— start of Provided passage —

Renouncing the River Gods

Only 3 percent of Harvard students do it, but that’s only because the other 97 percent don’t even think of ...
By Lena Chen

Only 3 percent of Harvard students do it, but that’s only because the other 97 percent don’t even think of it as a real possibility. No, I’m not talking about sex; I’m referring to living off-campus, which is even rarer than a horizontal tango on a twin-extra long. Take it from someone who’s recently changed her House affiliation for the third time (Mather to Currier to Dudley) while spending her senior year living in the Back Bay. Upperclass houses may be the supposed bedrock of Harvard social life, but that doesn’t mean you’re obligated to love or stay in the concrete monstrosity that contains the shoebox you call “dorm.”

The benefits of living off-campus are so numerous that I’m surprised students aren’t moving out of their rat-infested walk-throughs in droves. Here are just a few:

1) You get all the benefits of House life (Stein Clubs with trashed housemates!) without the drawbacks (brunch with awkward, sober housemates).

2) You can do semi-legal drugs. Marijuana, for example, is decriminalized in Massachusetts, but if you get caught smoking on campus, you’ll still have to deal with the Ad Board (conversely, you could just transfer to MIT, which has turned a blind eye to dorm room LSD production in the past).

3) You can pretend dormcest never happened. That HoCo chair you fucked two weeks into your three-year residence? Never have to see them again. Related, my next point...

4) There’s built-in social filtering. As a super-senior, this is especially crucial. I have nothing against hungover 19-year-olds brunching with their hungover 19-year-old pals (that used to be me, after all). I just don’t really want to be their friend, and I’d also prefer if they weren’t part of my Sunday mornings. Or, you know, my college experience.

— end of Provided passage —
— start of Dataset extract —

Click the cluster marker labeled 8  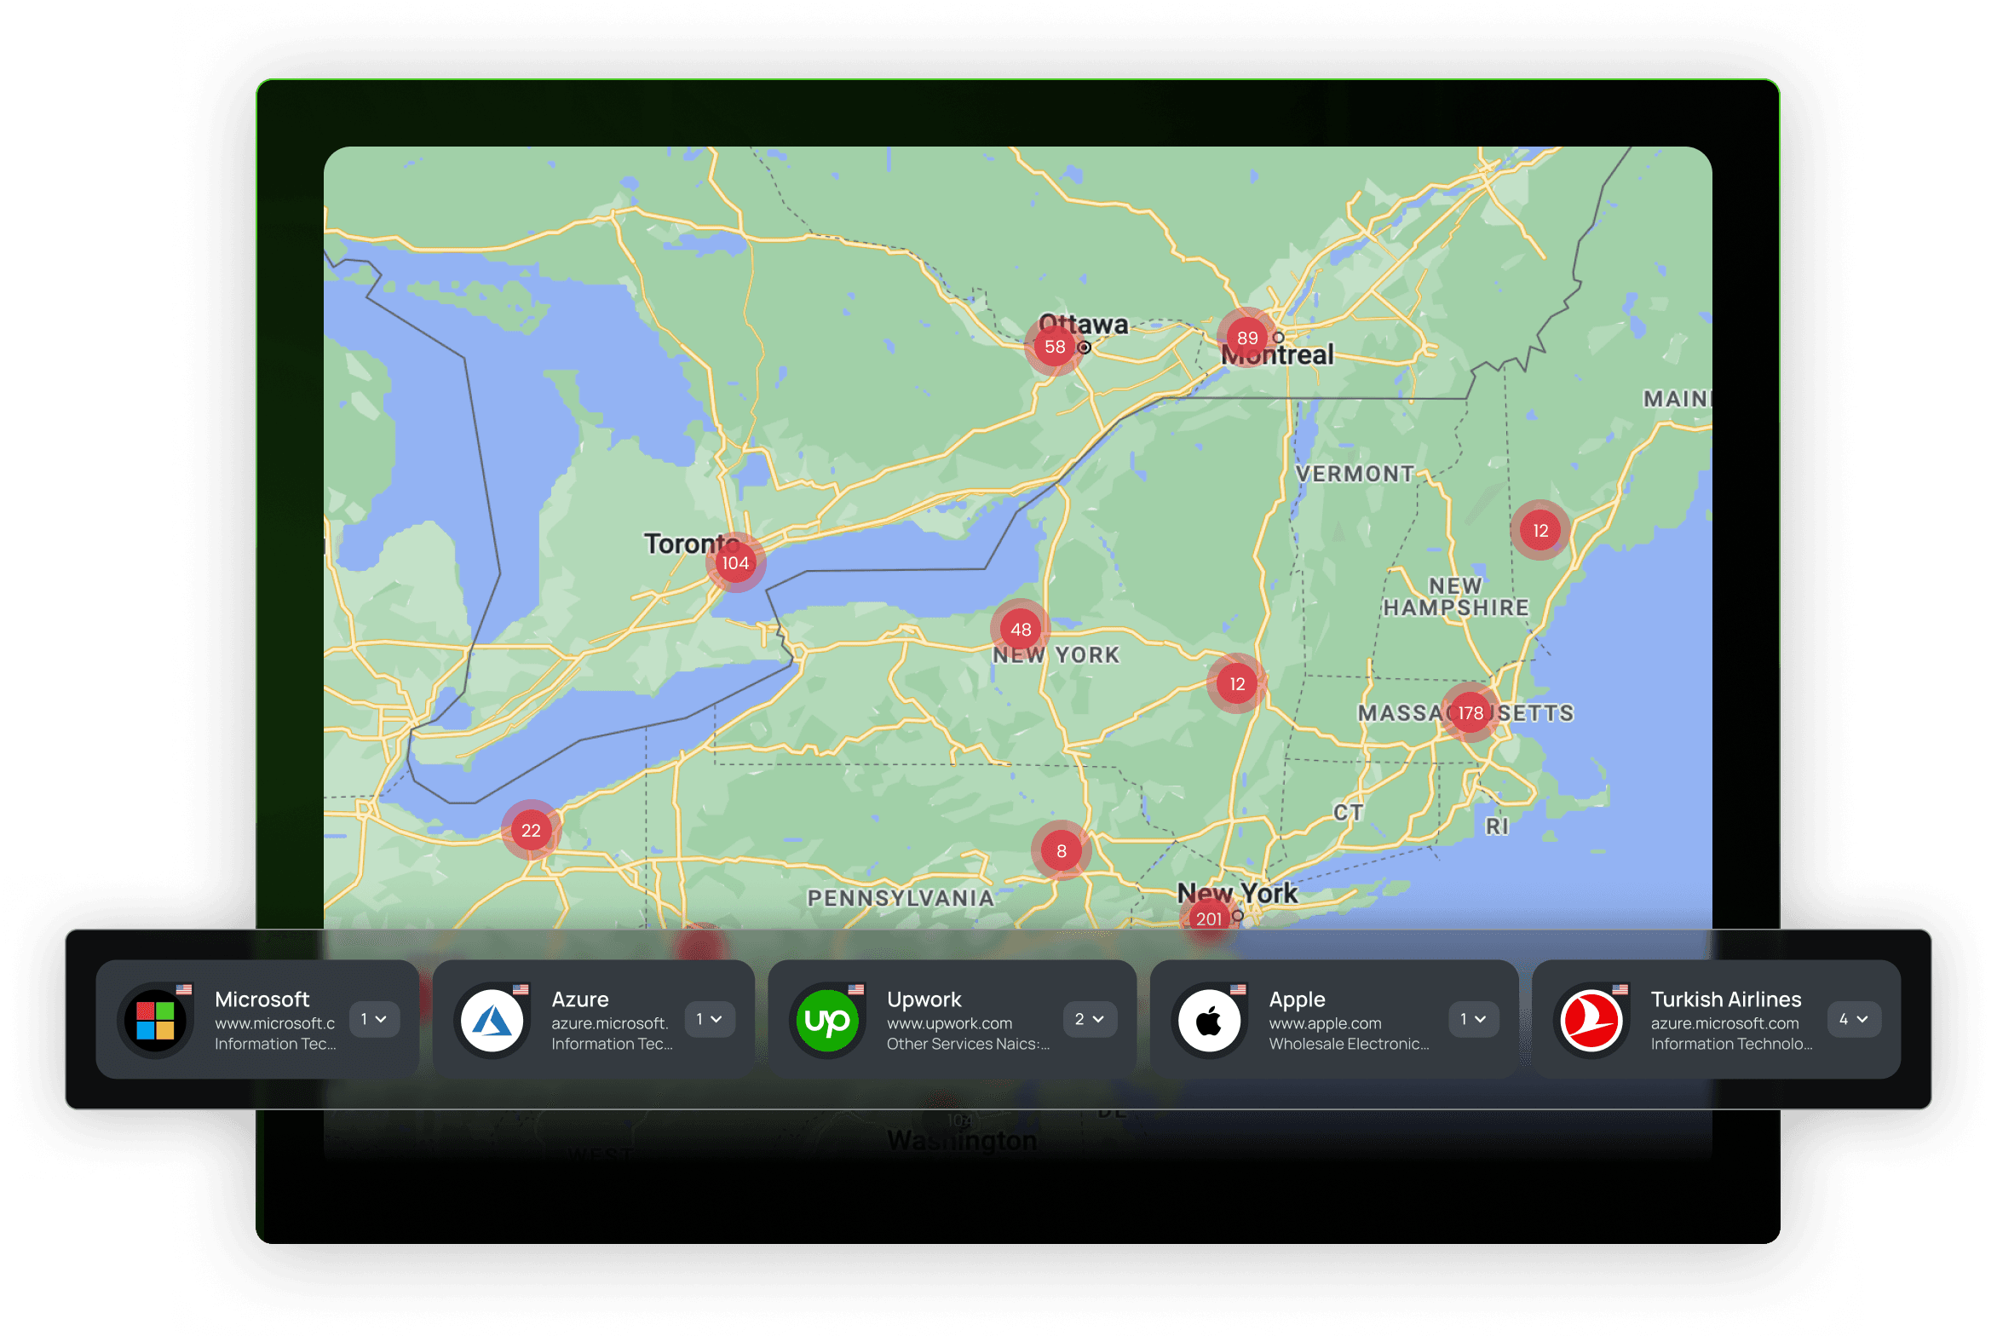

— end of Dataset extract —

Given exercise 1
In the column about living off-campus, which three Houses has the writer been affiliated with, in order?
Given exercise 2
Revise the off-campus living column by writing out everything from "2) You can do" down to "my college experience." again, with "MIT" changed to "Tufts".

Final result 1
Mather, then Currier, then Dudley.

Final result 2
2) You can do semi-legal drugs. Marijuana, for example, is decriminalized in Massachusetts, but if you get caught smoking on campus, you’ll still have to deal with the Ad Board (conversely, you could just transfer to Tufts, which has turned a blind eye to dorm room LSD production in the past).

3) You can pretend dormcest never happened. That HoCo chair you fucked two weeks into your three-year residence? Never have to see them again. Related, my next point...

4) There’s built-in social filtering. As a super-senior, this is especially crucial. I have nothing against hungover 19-year-olds brunching with their hungover 19-year-old pals (that used to be me, after all). I just don’t really want to be their friend, and I’d also prefer if they weren’t part of my Sunday mornings. Or, you know, my college experience.